EXERCISE AIM -> Copy the data below word for word, starting at the line that contains "Click the Quick search lightning icon" and ending after the line that contains "Looking at the screenshot, I should (716, 676).".

RECORDS SUPPLIED ->
□ □ □ □

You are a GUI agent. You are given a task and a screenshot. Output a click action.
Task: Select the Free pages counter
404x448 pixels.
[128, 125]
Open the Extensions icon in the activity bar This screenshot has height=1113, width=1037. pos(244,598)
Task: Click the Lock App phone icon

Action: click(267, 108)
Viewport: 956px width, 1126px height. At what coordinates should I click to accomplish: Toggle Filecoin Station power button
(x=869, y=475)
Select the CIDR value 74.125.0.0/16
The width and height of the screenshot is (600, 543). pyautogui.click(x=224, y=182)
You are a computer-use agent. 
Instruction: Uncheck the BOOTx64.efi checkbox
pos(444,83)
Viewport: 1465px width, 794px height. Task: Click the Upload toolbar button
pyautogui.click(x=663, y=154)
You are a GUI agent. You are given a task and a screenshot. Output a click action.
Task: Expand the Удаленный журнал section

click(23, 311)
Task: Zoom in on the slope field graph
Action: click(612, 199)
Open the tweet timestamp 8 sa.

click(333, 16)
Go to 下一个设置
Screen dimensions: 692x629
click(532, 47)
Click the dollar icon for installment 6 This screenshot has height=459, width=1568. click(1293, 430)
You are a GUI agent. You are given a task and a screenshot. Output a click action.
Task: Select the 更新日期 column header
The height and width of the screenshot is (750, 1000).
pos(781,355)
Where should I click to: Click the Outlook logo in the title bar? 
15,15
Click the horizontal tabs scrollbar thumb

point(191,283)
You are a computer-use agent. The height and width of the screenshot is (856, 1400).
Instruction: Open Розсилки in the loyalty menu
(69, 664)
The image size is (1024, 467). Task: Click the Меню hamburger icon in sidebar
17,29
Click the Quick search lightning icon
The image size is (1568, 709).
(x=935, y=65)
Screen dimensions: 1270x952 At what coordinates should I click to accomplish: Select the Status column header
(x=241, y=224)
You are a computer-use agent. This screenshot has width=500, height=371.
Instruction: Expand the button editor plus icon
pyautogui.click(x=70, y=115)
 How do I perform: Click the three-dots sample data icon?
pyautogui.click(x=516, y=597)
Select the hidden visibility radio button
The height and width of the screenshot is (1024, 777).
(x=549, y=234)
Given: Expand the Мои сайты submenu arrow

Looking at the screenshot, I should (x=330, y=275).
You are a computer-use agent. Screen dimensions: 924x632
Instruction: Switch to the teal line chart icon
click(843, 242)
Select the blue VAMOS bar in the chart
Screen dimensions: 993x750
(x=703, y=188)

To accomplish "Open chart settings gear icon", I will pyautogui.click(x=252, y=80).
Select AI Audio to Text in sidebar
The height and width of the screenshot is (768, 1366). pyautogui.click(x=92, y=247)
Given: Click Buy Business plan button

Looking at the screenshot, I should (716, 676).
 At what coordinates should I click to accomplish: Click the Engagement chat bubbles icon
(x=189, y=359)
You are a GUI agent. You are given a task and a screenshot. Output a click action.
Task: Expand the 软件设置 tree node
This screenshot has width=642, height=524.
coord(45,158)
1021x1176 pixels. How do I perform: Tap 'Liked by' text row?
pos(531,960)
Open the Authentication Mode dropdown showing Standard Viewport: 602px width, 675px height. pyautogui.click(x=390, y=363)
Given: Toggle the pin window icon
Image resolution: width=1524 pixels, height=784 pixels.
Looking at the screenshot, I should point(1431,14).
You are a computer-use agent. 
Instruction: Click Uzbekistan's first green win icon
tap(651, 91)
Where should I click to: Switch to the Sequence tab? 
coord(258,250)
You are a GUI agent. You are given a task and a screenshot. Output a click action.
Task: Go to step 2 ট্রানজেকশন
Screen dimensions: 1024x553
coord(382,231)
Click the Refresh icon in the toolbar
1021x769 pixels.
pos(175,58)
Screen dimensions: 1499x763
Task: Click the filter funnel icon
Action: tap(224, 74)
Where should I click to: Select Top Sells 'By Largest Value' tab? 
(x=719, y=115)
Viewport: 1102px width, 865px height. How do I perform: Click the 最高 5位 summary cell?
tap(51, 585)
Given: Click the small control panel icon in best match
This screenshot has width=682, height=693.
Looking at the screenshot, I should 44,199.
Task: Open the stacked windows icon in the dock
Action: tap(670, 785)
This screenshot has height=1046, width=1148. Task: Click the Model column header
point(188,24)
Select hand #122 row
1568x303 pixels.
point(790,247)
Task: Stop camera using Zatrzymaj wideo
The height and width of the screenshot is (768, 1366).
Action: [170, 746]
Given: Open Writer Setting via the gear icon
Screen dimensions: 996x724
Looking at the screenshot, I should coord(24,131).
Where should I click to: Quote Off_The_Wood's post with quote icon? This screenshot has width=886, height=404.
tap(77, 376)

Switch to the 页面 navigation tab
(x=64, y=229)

□ □ □ □

CORRECT OUTPUT ->
Click the Quick search lightning icon
The image size is (1568, 709).
(x=935, y=65)
Screen dimensions: 1270x952 At what coordinates should I click to accomplish: Select the Status column header
(x=241, y=224)
You are a computer-use agent. This screenshot has width=500, height=371.
Instruction: Expand the button editor plus icon
pyautogui.click(x=70, y=115)
 How do I perform: Click the three-dots sample data icon?
pyautogui.click(x=516, y=597)
Select the hidden visibility radio button
The height and width of the screenshot is (1024, 777).
(x=549, y=234)
Given: Expand the Мои сайты submenu arrow

Looking at the screenshot, I should (x=330, y=275).
You are a computer-use agent. Screen dimensions: 924x632
Instruction: Switch to the teal line chart icon
click(843, 242)
Select the blue VAMOS bar in the chart
Screen dimensions: 993x750
(x=703, y=188)

To accomplish "Open chart settings gear icon", I will pyautogui.click(x=252, y=80).
Select AI Audio to Text in sidebar
The height and width of the screenshot is (768, 1366). pyautogui.click(x=92, y=247)
Given: Click Buy Business plan button

Looking at the screenshot, I should (716, 676).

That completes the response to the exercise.